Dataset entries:
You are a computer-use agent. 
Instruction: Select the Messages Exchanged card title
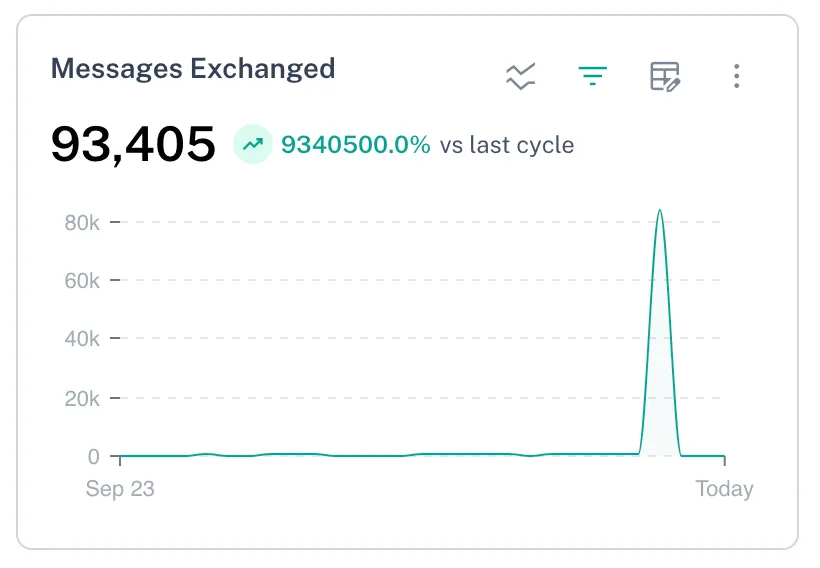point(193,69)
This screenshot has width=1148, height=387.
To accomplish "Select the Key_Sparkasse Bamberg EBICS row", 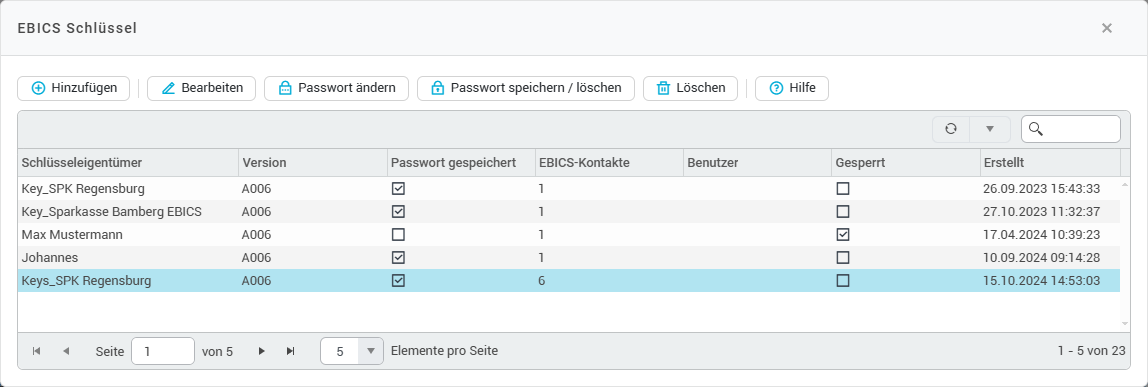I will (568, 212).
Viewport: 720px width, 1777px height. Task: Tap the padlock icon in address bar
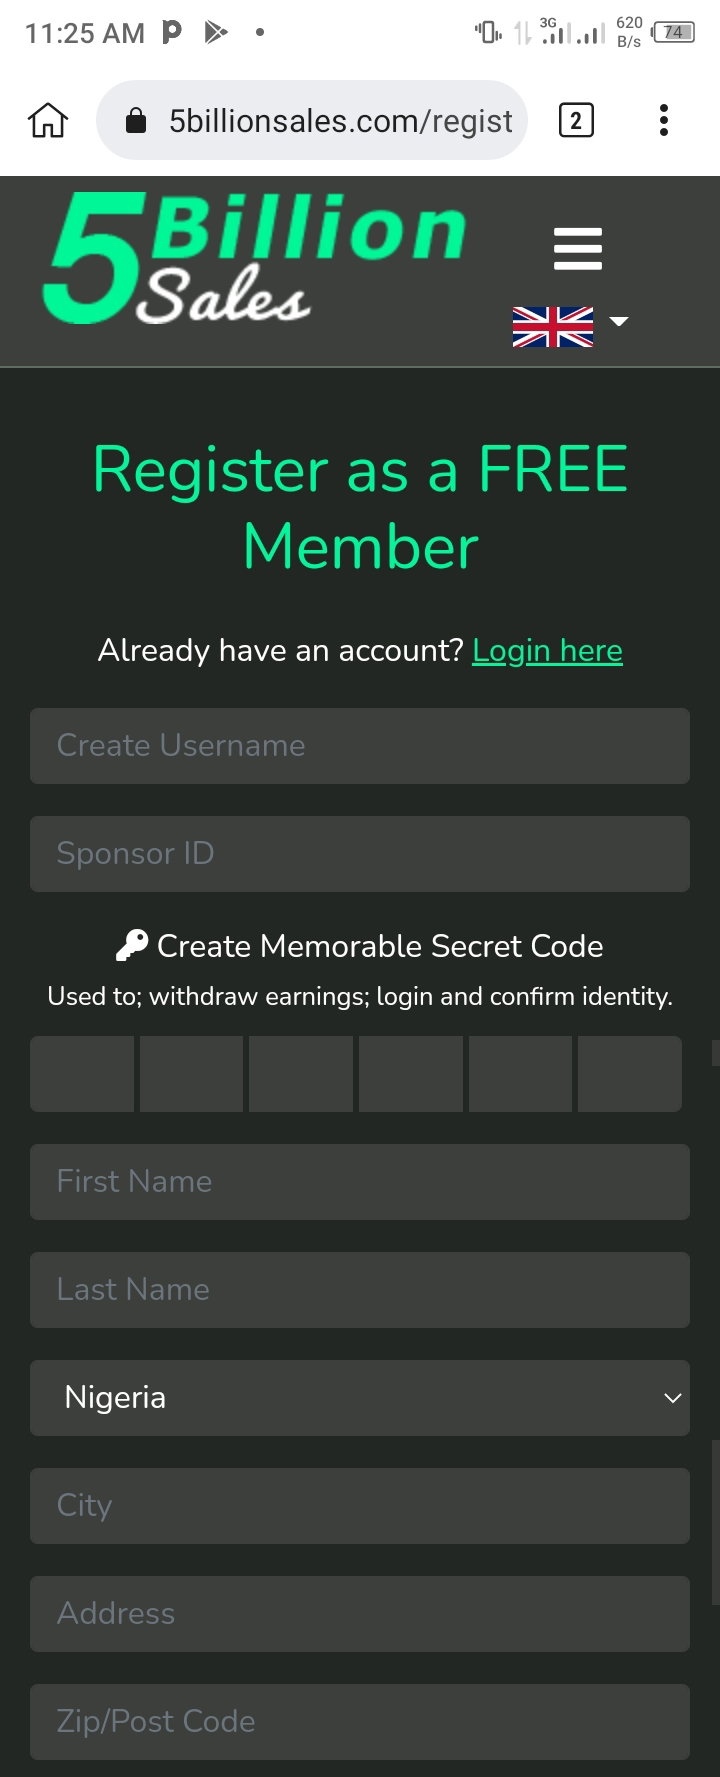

## WHAT IS BEING ASKED
For each line of the entries that includes "width", show that line.

## WRITTEN RESPONSE
This screenshot has width=1148, height=387.
Viewport: 720px width, 1777px height. Task: Tap the padlock icon in address bar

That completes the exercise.